═════ DATA RECORDS ═════

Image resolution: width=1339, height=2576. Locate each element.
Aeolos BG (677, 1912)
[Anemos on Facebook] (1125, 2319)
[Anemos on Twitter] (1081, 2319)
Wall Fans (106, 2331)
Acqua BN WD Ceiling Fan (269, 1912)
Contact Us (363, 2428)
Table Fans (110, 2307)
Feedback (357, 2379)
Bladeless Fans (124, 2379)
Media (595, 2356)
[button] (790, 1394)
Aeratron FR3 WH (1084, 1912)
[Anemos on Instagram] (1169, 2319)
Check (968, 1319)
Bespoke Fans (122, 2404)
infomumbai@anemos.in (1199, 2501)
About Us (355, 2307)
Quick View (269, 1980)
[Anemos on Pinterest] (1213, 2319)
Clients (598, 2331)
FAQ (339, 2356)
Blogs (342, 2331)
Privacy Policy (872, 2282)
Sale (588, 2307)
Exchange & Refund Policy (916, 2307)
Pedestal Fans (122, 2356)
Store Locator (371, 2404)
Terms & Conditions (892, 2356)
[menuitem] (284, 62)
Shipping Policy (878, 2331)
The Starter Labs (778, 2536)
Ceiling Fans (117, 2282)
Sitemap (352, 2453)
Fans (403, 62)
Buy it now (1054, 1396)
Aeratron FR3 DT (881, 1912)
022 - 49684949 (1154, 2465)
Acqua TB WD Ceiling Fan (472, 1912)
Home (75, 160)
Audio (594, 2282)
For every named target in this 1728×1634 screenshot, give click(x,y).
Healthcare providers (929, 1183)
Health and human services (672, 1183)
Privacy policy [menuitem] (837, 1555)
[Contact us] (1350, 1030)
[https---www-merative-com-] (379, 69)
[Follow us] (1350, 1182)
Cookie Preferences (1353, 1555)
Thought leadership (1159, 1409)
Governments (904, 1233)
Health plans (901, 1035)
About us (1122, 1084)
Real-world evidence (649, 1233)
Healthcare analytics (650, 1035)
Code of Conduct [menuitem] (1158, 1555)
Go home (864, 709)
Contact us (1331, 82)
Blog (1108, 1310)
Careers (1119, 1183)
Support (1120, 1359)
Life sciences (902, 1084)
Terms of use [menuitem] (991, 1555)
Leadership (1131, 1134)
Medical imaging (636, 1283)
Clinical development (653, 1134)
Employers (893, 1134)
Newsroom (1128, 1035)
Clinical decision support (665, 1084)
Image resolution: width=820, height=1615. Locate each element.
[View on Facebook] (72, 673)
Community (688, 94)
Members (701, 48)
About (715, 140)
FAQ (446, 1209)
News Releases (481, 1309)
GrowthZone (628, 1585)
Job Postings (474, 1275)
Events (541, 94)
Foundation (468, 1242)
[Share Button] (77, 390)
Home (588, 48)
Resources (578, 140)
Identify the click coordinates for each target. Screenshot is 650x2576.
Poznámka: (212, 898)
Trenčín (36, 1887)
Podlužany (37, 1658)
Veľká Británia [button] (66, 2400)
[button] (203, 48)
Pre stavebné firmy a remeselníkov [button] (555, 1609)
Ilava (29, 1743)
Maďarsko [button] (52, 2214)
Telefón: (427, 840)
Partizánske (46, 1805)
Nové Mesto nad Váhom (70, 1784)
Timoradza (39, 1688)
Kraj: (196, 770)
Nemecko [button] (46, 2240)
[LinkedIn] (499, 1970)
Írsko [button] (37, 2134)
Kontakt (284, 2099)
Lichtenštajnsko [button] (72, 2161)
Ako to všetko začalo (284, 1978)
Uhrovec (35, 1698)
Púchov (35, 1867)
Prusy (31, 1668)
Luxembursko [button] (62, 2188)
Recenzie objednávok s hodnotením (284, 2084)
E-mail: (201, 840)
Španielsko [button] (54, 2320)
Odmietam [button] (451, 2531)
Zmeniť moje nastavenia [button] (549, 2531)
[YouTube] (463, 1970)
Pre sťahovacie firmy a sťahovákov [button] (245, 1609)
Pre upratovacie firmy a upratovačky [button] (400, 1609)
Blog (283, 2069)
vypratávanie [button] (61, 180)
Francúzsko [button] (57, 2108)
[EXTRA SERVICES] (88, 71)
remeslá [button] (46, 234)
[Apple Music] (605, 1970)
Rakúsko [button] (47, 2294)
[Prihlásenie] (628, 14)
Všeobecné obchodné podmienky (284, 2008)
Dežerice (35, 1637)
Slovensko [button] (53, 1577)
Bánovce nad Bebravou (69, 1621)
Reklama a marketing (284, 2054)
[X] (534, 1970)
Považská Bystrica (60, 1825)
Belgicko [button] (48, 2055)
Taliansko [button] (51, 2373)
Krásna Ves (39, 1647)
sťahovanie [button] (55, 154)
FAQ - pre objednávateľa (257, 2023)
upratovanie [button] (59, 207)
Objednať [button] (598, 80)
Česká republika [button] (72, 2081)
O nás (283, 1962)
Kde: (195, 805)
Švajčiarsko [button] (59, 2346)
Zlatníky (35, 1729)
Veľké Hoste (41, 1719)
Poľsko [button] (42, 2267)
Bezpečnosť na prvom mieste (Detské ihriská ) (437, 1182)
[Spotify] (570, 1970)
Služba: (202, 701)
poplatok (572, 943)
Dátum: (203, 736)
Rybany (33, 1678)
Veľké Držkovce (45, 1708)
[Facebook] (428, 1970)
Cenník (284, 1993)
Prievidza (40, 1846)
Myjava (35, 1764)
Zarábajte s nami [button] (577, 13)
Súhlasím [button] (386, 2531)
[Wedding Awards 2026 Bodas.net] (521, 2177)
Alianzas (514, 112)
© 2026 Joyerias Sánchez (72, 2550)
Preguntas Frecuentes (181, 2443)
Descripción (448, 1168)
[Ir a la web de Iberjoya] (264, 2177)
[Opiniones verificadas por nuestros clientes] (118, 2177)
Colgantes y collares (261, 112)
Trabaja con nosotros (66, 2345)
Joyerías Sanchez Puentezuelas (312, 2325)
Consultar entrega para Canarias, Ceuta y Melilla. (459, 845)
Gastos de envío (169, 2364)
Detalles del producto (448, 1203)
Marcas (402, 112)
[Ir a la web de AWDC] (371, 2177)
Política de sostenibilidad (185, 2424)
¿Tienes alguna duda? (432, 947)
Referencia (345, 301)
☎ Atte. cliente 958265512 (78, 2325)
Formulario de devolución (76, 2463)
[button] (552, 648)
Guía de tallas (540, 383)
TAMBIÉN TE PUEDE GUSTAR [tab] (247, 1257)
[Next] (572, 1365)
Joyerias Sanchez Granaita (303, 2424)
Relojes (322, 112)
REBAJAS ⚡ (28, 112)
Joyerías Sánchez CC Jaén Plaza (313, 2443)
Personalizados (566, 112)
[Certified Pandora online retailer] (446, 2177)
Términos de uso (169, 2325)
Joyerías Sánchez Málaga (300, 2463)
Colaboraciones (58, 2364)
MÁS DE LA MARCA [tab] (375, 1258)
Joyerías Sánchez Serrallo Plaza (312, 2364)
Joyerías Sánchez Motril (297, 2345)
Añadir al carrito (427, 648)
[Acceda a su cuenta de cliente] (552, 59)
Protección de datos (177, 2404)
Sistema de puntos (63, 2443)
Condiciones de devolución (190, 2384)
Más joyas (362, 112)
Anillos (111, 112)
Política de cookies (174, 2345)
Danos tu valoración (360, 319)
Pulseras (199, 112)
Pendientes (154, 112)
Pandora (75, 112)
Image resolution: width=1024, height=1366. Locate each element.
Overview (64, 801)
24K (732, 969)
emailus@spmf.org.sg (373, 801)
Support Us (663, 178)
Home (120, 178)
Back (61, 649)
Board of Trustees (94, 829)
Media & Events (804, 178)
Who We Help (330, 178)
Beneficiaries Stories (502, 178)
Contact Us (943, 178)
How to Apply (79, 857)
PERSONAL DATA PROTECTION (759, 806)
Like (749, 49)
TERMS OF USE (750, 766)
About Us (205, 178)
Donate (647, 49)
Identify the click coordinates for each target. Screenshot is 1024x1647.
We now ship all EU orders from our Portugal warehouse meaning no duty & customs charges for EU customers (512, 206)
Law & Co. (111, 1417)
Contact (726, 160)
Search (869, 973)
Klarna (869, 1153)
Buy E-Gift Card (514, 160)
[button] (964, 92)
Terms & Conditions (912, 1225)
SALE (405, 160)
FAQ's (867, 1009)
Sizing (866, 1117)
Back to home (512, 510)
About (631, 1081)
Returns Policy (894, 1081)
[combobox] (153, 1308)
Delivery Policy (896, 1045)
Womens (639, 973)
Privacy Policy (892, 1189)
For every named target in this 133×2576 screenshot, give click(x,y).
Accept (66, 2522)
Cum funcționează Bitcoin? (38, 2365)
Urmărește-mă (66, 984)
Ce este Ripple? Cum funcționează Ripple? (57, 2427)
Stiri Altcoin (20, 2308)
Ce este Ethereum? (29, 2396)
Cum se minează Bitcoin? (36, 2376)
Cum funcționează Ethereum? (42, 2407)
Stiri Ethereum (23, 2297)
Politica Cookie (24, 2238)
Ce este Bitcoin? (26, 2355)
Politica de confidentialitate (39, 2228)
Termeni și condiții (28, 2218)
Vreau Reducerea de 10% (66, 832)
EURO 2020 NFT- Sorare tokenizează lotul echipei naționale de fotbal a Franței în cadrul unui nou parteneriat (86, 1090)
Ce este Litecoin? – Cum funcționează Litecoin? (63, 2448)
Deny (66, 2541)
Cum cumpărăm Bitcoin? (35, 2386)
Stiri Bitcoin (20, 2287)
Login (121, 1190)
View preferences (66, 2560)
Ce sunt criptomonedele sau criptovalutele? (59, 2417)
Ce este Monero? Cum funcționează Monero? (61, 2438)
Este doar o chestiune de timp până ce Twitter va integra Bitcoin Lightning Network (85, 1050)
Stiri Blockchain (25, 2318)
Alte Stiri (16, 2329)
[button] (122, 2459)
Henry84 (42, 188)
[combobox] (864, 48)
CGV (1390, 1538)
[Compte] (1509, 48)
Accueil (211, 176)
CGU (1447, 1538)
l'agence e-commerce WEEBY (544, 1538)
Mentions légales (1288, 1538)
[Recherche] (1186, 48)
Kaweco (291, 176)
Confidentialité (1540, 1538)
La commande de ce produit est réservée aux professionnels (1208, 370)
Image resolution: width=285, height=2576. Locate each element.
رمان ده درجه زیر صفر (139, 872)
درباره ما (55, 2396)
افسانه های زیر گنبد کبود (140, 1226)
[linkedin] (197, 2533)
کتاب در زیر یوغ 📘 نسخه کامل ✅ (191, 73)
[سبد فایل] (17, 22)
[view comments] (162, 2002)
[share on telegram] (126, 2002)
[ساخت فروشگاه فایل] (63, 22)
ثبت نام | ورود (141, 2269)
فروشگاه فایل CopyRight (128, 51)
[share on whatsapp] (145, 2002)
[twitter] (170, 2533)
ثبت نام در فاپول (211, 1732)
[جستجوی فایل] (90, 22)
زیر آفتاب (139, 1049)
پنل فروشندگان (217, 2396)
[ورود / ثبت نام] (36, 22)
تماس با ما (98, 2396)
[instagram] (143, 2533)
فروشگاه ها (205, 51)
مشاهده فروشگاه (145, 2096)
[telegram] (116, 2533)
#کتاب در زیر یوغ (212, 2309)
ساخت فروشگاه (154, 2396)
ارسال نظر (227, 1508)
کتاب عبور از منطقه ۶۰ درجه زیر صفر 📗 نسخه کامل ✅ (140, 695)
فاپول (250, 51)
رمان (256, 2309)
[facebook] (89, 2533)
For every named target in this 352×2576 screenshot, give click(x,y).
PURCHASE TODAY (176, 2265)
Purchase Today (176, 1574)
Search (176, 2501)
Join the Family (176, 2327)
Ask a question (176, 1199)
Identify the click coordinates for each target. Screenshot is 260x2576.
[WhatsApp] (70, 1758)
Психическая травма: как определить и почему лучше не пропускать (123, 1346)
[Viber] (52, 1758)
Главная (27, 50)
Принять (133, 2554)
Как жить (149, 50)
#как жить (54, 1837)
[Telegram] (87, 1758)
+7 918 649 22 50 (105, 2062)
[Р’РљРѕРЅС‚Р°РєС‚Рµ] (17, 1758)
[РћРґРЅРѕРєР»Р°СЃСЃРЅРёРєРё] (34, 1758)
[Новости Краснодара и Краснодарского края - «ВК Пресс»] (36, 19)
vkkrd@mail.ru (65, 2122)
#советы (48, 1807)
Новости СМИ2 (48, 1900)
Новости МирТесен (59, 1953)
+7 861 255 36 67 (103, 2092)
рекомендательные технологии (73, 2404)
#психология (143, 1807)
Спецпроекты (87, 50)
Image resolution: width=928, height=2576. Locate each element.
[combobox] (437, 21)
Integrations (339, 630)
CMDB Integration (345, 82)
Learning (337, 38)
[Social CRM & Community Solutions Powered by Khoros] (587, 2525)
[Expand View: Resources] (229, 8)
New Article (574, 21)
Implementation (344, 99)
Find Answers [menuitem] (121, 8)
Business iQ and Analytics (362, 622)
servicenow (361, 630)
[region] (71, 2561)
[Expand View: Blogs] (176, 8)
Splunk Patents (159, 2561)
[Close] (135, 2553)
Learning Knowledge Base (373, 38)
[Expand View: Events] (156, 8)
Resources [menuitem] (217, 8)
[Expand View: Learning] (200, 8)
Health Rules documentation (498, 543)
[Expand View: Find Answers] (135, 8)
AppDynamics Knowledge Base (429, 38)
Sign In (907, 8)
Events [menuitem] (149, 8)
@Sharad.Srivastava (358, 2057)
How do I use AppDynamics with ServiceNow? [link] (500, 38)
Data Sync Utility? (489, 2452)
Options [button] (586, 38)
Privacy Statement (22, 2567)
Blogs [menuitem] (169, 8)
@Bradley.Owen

═════

> [WORK ORDER]:
From the records above, transcribe exactly the run of lines that opens with the line holding "زیر آفتاب (139, 1049)" and closes with the line holding "Image resolution: width=928, height=2576.", both included.

> [EXPECTED ANSWER]:
زیر آفتاب (139, 1049)
پنل فروشندگان (217, 2396)
[ورود / ثبت نام] (36, 22)
تماس با ما (98, 2396)
[instagram] (143, 2533)
فروشگاه ها (205, 51)
مشاهده فروشگاه (145, 2096)
[telegram] (116, 2533)
#کتاب در زیر یوغ (212, 2309)
ساخت فروشگاه (154, 2396)
ارسال نظر (227, 1508)
کتاب عبور از منطقه ۶۰ درجه زیر صفر 📗 نسخه کامل ✅ (140, 695)
فاپول (250, 51)
رمان (256, 2309)
[facebook] (89, 2533)
For every named target in this 352×2576 screenshot, give click(x,y).
PURCHASE TODAY (176, 2265)
Purchase Today (176, 1574)
Search (176, 2501)
Join the Family (176, 2327)
Ask a question (176, 1199)
Identify the click coordinates for each target. Screenshot is 260x2576.
[WhatsApp] (70, 1758)
Психическая травма: как определить и почему лучше не пропускать (123, 1346)
[Viber] (52, 1758)
Главная (27, 50)
Принять (133, 2554)
Как жить (149, 50)
#как жить (54, 1837)
[Telegram] (87, 1758)
+7 918 649 22 50 (105, 2062)
[Р’РљРѕРЅС‚Р°РєС‚Рµ] (17, 1758)
[РћРґРЅРѕРєР»Р°СЃСЃРЅРёРєРё] (34, 1758)
[Новости Краснодара и Краснодарского края - «ВК Пресс»] (36, 19)
vkkrd@mail.ru (65, 2122)
#советы (48, 1807)
Новости СМИ2 (48, 1900)
Новости МирТесен (59, 1953)
+7 861 255 36 67 (103, 2092)
рекомендательные технологии (73, 2404)
#психология (143, 1807)
Спецпроекты (87, 50)
Image resolution: width=928, height=2576. Locate each element.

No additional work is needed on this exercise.